Computational Genomics
NGS - Reading Genomes
We understand living things by their genomes and transcriptomes
- Sequencing is a procedure collecting the genetic code of all living
things. Decoding the code of life begins with sequencing and annotation.
We have sequenced and annotated various genomes (DNAseq) and
transcriptomes (RNAseq) of living organisms ranging from prokaryotes
(bacteria) to eukaryotes (fungi).
- Since 2013, we have involved in the 1000 fungal genome project (1kFGP) geared
by Joint Genome Institute (JGI), DOE
USA. It is a data-driven approach to access all fungi on earth.
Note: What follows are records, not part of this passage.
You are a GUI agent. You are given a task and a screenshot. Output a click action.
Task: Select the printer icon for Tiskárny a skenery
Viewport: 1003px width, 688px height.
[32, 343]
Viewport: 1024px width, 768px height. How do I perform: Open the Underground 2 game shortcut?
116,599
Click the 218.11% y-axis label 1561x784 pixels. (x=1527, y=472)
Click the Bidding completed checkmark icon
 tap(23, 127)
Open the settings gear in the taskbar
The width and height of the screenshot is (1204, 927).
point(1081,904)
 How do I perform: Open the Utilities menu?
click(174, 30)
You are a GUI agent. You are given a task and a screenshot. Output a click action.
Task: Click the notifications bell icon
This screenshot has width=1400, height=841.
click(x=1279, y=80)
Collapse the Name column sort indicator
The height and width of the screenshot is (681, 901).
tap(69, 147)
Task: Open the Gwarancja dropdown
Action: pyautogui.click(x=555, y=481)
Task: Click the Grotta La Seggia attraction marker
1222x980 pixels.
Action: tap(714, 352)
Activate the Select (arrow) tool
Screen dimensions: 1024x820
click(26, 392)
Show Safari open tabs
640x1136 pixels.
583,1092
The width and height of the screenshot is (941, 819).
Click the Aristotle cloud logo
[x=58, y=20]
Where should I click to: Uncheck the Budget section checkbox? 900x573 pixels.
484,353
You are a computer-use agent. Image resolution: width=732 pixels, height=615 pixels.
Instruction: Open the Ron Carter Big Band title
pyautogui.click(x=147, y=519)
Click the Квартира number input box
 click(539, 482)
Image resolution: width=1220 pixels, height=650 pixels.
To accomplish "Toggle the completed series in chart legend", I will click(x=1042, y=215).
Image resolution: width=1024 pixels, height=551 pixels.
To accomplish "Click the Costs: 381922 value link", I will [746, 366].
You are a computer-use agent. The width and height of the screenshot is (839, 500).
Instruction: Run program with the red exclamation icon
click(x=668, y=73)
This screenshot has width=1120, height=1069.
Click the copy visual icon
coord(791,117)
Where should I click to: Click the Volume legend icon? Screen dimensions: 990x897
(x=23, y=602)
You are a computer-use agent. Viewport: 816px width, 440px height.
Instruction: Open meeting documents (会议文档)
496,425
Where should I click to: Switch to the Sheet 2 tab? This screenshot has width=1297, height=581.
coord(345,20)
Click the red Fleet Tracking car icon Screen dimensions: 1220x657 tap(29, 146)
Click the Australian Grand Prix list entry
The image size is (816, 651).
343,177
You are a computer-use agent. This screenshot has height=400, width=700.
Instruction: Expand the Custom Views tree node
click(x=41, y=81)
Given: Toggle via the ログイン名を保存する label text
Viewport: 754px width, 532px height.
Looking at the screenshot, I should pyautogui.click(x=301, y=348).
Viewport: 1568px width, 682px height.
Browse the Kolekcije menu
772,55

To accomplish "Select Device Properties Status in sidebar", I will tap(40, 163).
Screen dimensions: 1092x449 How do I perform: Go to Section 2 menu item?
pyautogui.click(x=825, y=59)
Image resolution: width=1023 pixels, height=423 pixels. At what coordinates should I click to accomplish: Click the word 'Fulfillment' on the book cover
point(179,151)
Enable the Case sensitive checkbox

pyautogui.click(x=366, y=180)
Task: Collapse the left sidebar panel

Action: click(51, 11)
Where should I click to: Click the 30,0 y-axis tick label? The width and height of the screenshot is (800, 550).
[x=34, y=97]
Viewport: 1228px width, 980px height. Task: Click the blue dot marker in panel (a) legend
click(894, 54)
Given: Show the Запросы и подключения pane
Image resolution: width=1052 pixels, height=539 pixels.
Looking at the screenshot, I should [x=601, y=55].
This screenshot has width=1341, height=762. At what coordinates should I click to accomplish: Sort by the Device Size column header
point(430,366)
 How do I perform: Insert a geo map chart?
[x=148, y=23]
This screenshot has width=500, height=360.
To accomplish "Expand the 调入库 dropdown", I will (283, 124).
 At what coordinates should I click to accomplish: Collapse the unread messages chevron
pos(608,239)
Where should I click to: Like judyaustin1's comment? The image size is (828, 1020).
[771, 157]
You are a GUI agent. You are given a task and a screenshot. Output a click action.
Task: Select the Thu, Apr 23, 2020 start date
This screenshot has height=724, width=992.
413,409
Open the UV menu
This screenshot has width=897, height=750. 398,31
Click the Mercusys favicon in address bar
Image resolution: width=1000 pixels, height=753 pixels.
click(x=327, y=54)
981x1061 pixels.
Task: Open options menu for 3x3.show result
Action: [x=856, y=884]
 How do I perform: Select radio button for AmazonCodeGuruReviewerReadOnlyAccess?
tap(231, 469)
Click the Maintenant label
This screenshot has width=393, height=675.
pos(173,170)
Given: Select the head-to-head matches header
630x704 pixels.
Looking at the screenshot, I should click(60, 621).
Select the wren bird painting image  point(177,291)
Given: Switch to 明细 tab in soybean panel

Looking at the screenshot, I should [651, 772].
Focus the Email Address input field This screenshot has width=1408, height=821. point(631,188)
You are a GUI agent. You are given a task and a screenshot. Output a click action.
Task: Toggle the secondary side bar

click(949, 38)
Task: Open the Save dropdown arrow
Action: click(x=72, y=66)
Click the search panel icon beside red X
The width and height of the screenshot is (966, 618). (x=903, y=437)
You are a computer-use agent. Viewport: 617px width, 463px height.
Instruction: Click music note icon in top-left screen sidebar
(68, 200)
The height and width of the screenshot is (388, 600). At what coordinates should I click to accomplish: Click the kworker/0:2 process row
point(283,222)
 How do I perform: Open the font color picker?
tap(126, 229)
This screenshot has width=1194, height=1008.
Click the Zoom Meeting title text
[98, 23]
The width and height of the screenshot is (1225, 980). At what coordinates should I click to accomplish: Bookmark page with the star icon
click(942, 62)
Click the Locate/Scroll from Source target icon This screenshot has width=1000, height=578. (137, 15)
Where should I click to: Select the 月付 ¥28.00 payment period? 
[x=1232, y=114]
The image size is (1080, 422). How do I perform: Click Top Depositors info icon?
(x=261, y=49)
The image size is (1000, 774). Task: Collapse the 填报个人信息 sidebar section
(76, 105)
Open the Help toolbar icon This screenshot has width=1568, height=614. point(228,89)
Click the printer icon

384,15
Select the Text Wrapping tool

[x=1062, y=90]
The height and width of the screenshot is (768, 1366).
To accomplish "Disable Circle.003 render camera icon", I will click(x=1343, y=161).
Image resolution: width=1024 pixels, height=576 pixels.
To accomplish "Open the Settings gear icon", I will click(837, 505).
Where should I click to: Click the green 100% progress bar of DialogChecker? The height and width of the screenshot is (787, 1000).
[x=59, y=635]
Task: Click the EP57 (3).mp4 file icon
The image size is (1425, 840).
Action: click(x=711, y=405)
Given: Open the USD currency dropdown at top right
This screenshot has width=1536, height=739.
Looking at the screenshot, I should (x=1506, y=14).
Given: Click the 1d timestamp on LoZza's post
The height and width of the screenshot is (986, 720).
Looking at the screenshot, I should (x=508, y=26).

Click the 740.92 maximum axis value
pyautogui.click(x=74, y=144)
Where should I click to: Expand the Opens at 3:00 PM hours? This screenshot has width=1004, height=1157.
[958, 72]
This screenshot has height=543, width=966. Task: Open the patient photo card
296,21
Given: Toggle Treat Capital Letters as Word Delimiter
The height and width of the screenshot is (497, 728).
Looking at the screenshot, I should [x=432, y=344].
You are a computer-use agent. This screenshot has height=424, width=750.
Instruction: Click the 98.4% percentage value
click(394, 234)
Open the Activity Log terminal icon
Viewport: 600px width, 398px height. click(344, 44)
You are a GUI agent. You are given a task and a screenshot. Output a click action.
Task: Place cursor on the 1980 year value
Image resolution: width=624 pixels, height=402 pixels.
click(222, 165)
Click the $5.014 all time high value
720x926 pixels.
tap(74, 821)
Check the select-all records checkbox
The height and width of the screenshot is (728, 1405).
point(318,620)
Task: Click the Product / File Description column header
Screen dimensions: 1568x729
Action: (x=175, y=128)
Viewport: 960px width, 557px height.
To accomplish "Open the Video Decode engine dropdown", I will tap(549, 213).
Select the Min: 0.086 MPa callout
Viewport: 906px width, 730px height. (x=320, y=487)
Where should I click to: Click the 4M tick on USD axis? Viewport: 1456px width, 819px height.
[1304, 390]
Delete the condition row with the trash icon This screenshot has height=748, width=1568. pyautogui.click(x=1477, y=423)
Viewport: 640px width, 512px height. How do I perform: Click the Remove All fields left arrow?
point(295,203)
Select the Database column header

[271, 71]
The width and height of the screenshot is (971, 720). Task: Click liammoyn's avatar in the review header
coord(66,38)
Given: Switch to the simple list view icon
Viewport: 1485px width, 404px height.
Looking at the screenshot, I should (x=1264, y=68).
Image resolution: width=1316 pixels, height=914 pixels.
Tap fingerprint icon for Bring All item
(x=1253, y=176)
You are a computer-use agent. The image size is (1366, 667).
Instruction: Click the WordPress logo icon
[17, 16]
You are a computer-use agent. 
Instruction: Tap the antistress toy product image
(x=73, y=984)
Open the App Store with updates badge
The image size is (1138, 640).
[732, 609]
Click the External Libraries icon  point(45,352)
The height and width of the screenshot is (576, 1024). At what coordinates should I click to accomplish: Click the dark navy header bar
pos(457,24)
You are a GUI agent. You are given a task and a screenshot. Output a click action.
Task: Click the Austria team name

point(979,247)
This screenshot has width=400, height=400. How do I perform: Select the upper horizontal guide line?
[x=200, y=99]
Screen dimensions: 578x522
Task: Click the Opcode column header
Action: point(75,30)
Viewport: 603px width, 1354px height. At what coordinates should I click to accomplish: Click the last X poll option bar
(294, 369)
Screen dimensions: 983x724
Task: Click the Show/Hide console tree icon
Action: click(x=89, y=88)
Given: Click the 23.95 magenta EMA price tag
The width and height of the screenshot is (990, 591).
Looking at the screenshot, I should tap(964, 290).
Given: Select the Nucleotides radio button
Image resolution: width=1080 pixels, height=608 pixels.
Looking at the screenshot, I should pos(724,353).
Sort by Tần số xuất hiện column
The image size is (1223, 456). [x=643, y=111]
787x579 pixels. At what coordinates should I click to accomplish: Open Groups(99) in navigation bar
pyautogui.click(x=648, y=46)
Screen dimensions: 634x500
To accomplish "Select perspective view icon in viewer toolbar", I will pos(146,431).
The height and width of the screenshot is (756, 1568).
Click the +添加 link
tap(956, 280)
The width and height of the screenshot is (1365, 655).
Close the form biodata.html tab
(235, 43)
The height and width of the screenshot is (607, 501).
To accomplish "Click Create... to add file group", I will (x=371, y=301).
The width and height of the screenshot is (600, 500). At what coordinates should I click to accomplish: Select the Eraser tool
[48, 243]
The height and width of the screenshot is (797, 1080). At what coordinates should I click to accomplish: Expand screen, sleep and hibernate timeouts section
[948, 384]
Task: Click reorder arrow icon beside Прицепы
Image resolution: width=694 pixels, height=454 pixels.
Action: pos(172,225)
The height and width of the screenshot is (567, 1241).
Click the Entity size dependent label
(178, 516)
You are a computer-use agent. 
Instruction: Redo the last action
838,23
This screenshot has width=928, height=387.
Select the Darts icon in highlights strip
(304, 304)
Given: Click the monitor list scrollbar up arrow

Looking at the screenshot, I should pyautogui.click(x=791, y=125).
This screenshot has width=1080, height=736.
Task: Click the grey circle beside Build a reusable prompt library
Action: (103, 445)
- We investigate Fungal Genome
Universe by consolidating all known fungal genome information. We
mainly focus on the biology of edible, medicinal and poisonous
mushrooms. We attempt to parse new knowledge of fungal biology by
various NGS techniques.
Structural genomics - A path to molecular function
What you see is what you understand
- We use X-ray crystallography as a magnifier to
investigate bio-macromolecules at the molecular level
- The matters in the universe are composed of a limited number of
elements (see, the periodic table). Likewise, the protein folds can be
decomposed to the limited number of construction units (folding units).
The question is, ‘are there Structural Foldons such as
protein structure
alphabets that recombine to provide molecular diversity of protein
universe during evolution’?
- Are there DNA/RNA foldons, too? (Check out later!)
Genes and Proteins
Evolutionary Genomics
- A vast number of genes and proteins exists in the protein universe.
We explore the protein universe to see how protein structures are
evolved? We mapped the protein space - Protein Structure
Universe where the protein structures are born, developed and
innovated.
Enzyme Genomics
- We examine the functionality of protein domains and families in the
pan-genome space where genes/proteins are born, developed, innovated, horizontally
transferred and eventually destroyed.
Synthetic Biology
Biology is Technology
What I cannot create, I do not understand
Richard Feynman said, ‘What I cannot create, I do not understand’,
which is followed by ‘Know how to solve every problem that has been
solved’. This is the goal of synthetic biology as a technology tinkering
living things.
- Construction by Design - We can construct syntheic metabolic pathway
by design (e.g. iPNN - intelligent
Pathway Network Navigator).
- Learning by Construction - We can learn how nature builds ‘things’
by synthesis (e.g. PKSDS -
PolyKetide Synthetase
Design Suite)
iGEM $ DIYBio
Biohackers
Synthetic biology is a hacking tool for biology. Amateur and citizen
scientists applying synthetic biology approach are called as
‘biohackers’. CSBL supports biohackers.
Knowledge Discovery
Engineering Principles
We learn and discover nature’s design principles for engineering
biology. For instance, deconstruction of Red Algal Biomass can be
accelerated by a designed pathway.
- Agar, a recalcitrant polysaccharide, has a great potential as
renewable biomass. We have recently elucidated the details of bacterial
agarolytic pathways. We have sequenced genomes (DNAseq) and transcriptomes (RNAseq) of several agarolytic microorganisms
using next-generation sequencing (NGS)
techniques. We have identified key enzymes (e.g. beta-agarases,
agarooligosaccharide beta-galactosidase - ABG, neoagarobiose hydrolase -
NABH, anhydrogalactose dehydrogenase -AHGD and anhydrogalactonate
cycloisomerase - ACI, etc.) in the agar metabolic pathway and determined
atomic structures of key enzymes. The full understanding of molecular
and cellular functions of these novel agarolytic enzymes will provide
the design principle of synthetic agar degradation pathways and
eventually guide the construction of synthetic microorganisms converting
agar into valuable chemicals.